Credit: Andrew Spencer, XC105399. Accessible at https://xeno-canto.org/105399.
Habitat
Largely reliant on sap as a staple food source, the Red-naped Sapsucker lives year-round in wooded areas, preferring deciduous or mixed deciduous-coniferous areas.
- In the nonbreeding season, found in riparian areas and oak woodland and savanna, often mixed with pines or other coniferous trees
- Favored breeding season habitats include aspen groves and riparian habitat with thin-barked deciduous trees
- Will sometimes use orchards in migration or on nonbreeding grounds
Range & Region
Range & Region
Specific Area
Southwestern Canada, western interior of United States, Baja California, and northern Mexico
Range Detail
The Red-naped Sapsucker breeds in the Mountain West, from southern British Columbia and Alberta south to southern Nevada, Arizona, and New Mexico.

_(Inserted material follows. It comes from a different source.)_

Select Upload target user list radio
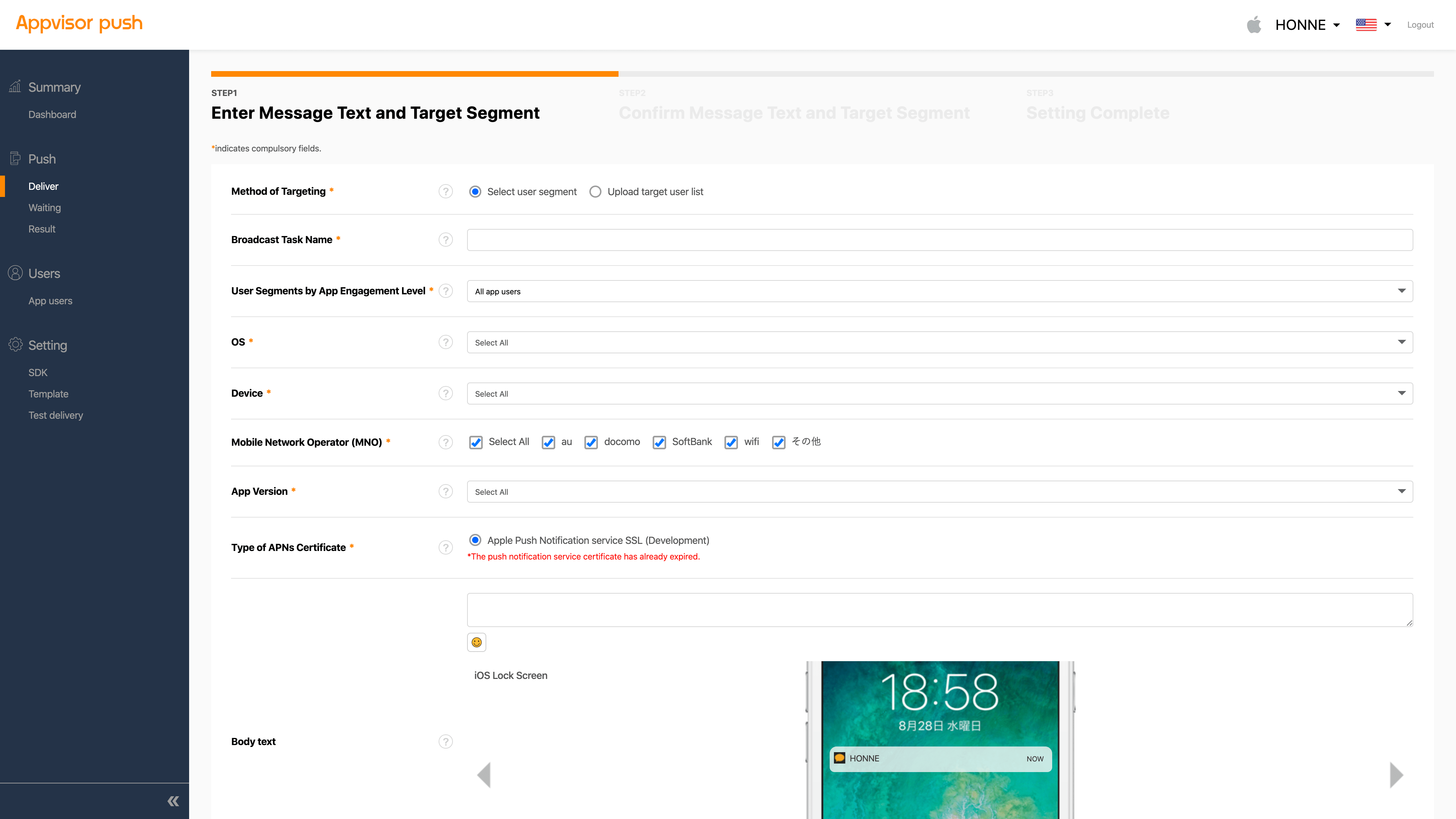The height and width of the screenshot is (819, 1456). (595, 192)
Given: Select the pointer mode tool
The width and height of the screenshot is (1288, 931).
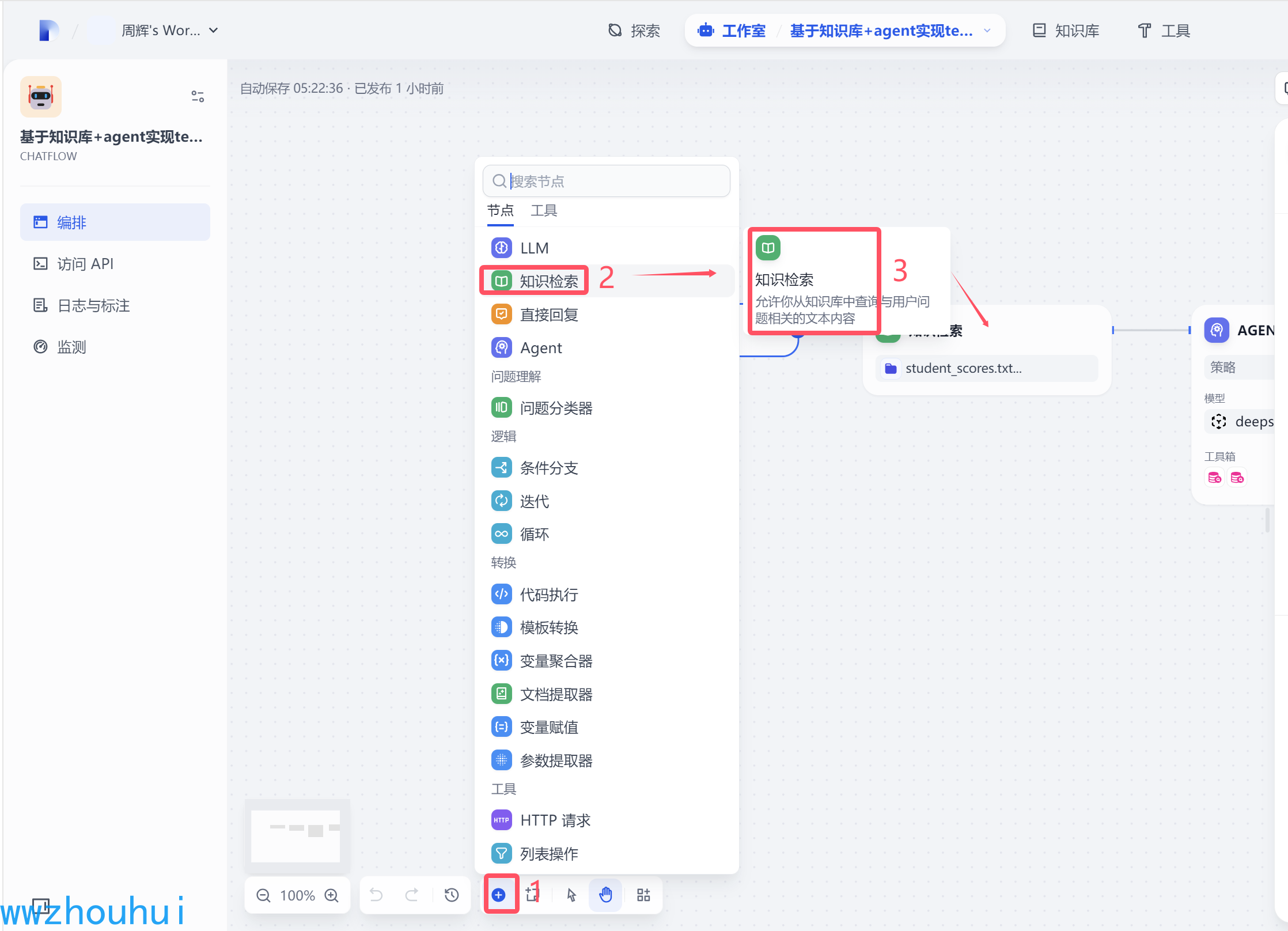Looking at the screenshot, I should 571,895.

This species is migratory, and can be found in the nonbreeding season from southern California, Arizona, and New Mexico south throughout Baja California and mainland Mexico to Jalisco and Guanajuato.
Did you know?
Among all the species that sapsuckers inadvertently feed, their wells seem to be especially important to hummingbirds. Broad-tailed, Calliope, and Rufous Hummingbirds are all known to drink consistently at sapsucker wells, and may even time their migration to match that of the Red-naped Sapsucker.
Life History
Conspicuous and active, the Red-naped Sapsucker is quite unique in the riparian woodlands and aspen groves of the Mountain States, with its loud cries, distinctive drum pattern, and tell-tale grids of neatly arranged holes circling the trunks of thin-barked trees. This bird is also an agile flyer, with its relatively long and narrow wings closer to those of a flycatcher than most other northern woodpeckers, allowing them to gracefully capture insects midair, an ability reminiscent of the equally distinctive Lewis’s Woodpecker.
Diet
The Red-naped Sapsucker primarily eats sap and insects during the breeding season, but, especially in the nonbreeding season, will also eat a large amount of fruit. Sapsuckers often arrive on their breeding grounds before sap has started to flow, and may first eat bast, the nutritious layer of living tissue under the outer bark of a tree.
Courtship
Red-naped Sapsuckers are socially and sexually monogamous and are thought to mate for life. Whether a pair is new or established in a previous year, males court females at the start of the breeding season. Courtship displays are surprisingly similar to agonistic displays that are typically performed by birds of the same sex to indicate aggression or resolve conflicts. These include raising and lowering of the head, drooping of the wings, and raising the feathers on the crown of the head and throat.
Nesting
Both sexes help to excavate the nest cavity, but males typically do most of the work. Red-naped Sapsuckers prefer to nest in live aspen trees, especially those infected with a heart rot fungus known as aspen bracket (Phellinus tremulae). Many nesting trees will have multiple cavities; as the fungus climbs upward through the heartwood, sapsuckers make successively higher holes. Red-naped Sapsuckers will also nest in other hardwoods, including birch and cottonwood, as well as conifers such as pines and larches.
Eggs & Young
Females lay three to seven white eggs. Both parents incubate, with males roosting in the nest cavity and assumed to incubate overnight. The young hatch after one to two weeks, and both parents help to brood and feed the young. Nestlings are mostly fed insects, especially ants, which parents may dip in sap before feeding to their offspring. Males are typically responsible for removing the feces of the young, which come neatly contained in special fecal sacs. He usually has a specific tree, referred to as his “sanitation post,” where he eats the nutritious sac and dumps the feces onto the ground.